# start of Records to process
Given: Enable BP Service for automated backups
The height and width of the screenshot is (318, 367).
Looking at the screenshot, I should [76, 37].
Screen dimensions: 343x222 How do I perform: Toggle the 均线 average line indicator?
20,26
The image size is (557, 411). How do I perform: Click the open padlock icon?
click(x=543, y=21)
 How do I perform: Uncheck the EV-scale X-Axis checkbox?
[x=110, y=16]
# end of Records to process
# start of Records to process
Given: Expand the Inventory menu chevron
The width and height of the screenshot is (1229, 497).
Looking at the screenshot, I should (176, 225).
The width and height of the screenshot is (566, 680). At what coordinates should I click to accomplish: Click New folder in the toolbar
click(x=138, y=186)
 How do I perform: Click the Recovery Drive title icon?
# end of Records to process
## The task
Show every line of the material that contains the string "height". Treat uppercase and lowercase as different.

## Exercise solution
The height and width of the screenshot is (318, 367).
The width and height of the screenshot is (1229, 497).
The width and height of the screenshot is (566, 680). At what coordinates should I click to accomplish: Click New folder in the toolbar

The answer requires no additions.